Sustaining grace. “Not grace to bar what is not bliss, nor flight from
all distress, but this—the grace that orders our trouble and pain, and
then in the darkness is there to sustain.”(John Piper) Will the
sadness and the tears and the pain ever go away? Probably not. But
then again, neither will the grace.
So, my beloved dad is gone. What to say? The words that scream
loudest from my soul are simply, “please com back.” There are too many
words and no words. But following are a few—just a few of the
special things I remember about my dad.
He had a sense of humor. He loved to laugh and make others laugh, and he was never in danger of taking himself too seriously.
He was a servant. He would do anything for anybody anytime
anyplace, from bringing coffee to my waking mom every morning to fixing
church roofs to shoveling neighbor’s driveways.
He was humble. In a stuffy academic world, he was just himself. He
was generous. If there was a financial need, he gave. His giving to us
seemed limitless and it gave him great joy.

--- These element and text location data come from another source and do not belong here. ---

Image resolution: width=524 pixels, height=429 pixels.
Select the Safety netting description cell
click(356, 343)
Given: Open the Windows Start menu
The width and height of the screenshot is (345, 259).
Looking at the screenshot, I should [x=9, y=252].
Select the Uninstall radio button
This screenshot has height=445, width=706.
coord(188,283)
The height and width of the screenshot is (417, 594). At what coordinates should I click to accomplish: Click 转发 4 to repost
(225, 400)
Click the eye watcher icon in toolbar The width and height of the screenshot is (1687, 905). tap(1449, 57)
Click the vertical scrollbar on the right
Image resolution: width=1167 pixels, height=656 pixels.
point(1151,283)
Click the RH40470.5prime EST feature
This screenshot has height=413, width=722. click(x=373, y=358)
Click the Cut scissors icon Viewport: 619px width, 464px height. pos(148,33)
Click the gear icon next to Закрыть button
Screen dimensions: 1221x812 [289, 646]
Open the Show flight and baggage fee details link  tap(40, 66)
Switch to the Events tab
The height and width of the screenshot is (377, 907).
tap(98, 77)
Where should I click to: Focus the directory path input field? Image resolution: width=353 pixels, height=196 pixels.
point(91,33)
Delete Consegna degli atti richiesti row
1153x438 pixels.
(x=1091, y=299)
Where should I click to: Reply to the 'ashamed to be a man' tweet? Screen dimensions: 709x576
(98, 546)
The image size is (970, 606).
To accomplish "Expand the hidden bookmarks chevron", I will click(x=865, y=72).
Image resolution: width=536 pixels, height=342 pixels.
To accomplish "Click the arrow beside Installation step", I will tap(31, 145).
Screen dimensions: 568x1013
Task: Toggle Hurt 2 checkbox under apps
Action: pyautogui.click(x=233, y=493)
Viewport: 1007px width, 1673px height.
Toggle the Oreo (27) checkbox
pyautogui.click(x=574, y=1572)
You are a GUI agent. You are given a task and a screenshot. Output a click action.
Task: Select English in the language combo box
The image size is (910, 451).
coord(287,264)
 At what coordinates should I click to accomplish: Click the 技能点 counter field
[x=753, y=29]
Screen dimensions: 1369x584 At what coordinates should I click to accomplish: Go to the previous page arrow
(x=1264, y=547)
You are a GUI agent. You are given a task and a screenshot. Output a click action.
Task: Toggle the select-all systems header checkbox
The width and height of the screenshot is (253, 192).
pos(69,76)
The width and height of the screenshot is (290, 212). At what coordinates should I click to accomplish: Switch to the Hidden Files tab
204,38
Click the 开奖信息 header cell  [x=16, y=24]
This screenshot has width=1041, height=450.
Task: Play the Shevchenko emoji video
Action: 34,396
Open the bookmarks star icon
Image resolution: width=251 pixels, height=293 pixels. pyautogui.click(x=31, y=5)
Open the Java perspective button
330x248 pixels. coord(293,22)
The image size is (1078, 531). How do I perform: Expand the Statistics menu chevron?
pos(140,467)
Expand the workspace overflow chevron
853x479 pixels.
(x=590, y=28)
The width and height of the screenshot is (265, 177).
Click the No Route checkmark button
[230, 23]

He was compassionate. His heart was tender and easily broken by the
pain and suffering in the world. Last month in Beijing, we visited a
clothing market that the government was ready to close down. The
peddlers were selling their goods at rock-bottom prices. In a crowd
frenzied over the best bargain, he kept asking, “what will happen to
these poor people?”
He loved Jesus. Quietly and simply, he ordered his life grounded in that love.
He was a wonderful father and I miss him so very much.
Perhaps the greatest tribute I can give will be when I come to the
end of my days and people say of me, simply, “she was just like her
Goodbye Dad. I love you and miss you more than words can express.